Warum? Er hätte doch seine Partnerin begleiten können. Es muss ihm doch klar sein, dass der Verkauf von getragener Unterwäsche eine bestimmte Kundschaft anzieht.
Natürlich ist der Täter zu bestrafen, ob es einer Therapie bedarf, weil man einen Fetisch hat, ist mehr als fraglich. Dies kann unmöglich der Grund der Therapie sein.

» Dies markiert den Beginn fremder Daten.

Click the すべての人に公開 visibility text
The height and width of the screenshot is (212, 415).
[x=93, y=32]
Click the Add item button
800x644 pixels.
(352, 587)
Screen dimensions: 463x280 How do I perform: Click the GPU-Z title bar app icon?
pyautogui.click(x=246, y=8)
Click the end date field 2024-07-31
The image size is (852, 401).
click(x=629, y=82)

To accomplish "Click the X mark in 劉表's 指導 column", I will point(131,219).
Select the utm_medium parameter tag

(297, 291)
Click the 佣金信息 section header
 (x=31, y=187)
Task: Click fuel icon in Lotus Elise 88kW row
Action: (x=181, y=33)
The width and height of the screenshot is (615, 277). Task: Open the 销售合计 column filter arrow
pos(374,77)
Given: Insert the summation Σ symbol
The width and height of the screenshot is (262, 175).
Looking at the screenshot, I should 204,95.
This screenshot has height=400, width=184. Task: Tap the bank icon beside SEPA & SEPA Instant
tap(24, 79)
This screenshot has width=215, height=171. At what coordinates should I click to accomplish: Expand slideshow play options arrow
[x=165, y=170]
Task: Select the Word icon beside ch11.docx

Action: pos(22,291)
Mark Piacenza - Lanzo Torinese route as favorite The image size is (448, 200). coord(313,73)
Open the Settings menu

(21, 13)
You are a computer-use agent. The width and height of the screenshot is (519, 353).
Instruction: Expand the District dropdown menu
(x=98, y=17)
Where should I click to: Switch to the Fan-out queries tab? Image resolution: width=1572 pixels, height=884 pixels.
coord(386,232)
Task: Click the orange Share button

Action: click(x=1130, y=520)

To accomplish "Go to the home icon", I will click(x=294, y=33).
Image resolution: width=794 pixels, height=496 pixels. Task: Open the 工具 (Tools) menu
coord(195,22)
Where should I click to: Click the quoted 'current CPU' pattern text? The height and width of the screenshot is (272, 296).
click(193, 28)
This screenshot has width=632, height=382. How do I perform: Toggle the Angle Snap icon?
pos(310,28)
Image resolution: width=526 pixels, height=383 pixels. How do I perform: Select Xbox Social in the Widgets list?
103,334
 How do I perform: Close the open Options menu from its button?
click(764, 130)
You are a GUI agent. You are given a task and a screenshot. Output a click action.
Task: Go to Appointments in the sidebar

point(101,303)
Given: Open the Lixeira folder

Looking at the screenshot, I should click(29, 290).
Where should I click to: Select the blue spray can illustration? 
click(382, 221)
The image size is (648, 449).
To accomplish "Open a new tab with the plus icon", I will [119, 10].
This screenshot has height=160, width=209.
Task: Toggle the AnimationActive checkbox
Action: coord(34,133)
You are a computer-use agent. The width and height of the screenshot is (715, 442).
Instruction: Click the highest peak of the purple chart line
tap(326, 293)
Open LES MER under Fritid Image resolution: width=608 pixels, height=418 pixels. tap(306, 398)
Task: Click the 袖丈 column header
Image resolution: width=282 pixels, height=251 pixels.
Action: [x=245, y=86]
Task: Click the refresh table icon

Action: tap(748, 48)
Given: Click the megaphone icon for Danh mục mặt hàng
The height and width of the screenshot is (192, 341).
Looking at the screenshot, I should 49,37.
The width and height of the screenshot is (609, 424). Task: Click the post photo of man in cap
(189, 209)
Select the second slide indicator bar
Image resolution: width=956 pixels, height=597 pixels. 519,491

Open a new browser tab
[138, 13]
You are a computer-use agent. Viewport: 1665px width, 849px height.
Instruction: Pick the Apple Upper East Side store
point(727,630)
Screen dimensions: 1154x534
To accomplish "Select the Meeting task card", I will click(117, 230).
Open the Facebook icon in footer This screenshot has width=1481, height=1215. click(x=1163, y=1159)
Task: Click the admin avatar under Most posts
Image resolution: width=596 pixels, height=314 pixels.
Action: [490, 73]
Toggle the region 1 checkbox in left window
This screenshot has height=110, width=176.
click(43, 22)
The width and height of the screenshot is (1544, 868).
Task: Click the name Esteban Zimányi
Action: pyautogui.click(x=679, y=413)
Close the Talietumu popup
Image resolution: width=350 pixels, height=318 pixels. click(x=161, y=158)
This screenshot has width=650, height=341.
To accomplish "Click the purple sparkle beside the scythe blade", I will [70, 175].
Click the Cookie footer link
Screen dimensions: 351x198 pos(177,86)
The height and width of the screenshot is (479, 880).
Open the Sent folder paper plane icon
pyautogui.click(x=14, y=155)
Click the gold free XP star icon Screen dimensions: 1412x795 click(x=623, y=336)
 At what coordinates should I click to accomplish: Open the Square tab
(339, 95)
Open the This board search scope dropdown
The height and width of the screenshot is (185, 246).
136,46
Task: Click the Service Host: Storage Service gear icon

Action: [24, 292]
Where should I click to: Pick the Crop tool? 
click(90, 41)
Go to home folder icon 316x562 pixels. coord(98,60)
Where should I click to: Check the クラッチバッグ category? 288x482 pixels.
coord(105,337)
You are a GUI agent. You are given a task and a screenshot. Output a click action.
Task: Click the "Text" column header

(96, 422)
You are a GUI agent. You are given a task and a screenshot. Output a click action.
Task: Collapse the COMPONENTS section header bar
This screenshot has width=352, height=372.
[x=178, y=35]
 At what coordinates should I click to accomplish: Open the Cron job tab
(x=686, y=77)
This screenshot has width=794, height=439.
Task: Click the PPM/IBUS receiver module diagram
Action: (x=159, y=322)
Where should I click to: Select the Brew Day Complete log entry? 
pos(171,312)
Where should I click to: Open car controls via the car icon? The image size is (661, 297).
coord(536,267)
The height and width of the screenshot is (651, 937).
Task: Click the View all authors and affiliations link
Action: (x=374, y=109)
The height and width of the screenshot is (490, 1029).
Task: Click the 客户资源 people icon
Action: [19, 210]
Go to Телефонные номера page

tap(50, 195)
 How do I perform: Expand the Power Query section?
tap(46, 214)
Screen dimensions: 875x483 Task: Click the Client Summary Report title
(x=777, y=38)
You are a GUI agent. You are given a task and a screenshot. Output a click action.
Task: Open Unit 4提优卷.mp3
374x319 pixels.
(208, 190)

Wer aber dringend Therapie bräuchte ist die Geschädigte, wegen Drogenproblem…. Dann müsste sie ihre getragene Unterwäsche nicht mehr ungeschützt in Parks an Fetischisten verkaufen.
R.G.
| #
@Joey
schreibt: “. Ich verdiene mein Geld mit ehrlicher Arbeit und echter Leistung für private Bauherren. Falls das nicht mehr geht, verkaufe ich vielleicht auch mal Wäsche (Scherz!), würde aber durchaus damit rechnen, mit absolut triebgesteuerten Leuten zu tun zu haben.”
Professionelle VerkäuferInnen sexueller Leistungen müssen nicht alles machen, sie dürfen auswählen, was sie mit wem in welcher Umgebung machen möchten.
Wenn Kunde X. vorgibt einen Fetisch zu haben, bei dem er oder sie nicht für Körperkontakt, sondern für das Berühren von getragenen Dingen und Riechen am ihnen bezahlen möchte, muss sich ein Vertragspartner drauf verlassen können, dass es so ist.
Treibgesteuert heißt nicht zwingend, dass man antatscht und mehr.
Hthik
| #
@joey 4. August 2022 um 19:45
“MeToo halte ich in einigen Punkten für vergleichbar.”
Jedem steht seine Meinung zu, aber sachliche Gründen würden eine sachliche Diskussion ermöglichen.
“Nur kurz ein paar Stichworte: “warum erst jetzt”…”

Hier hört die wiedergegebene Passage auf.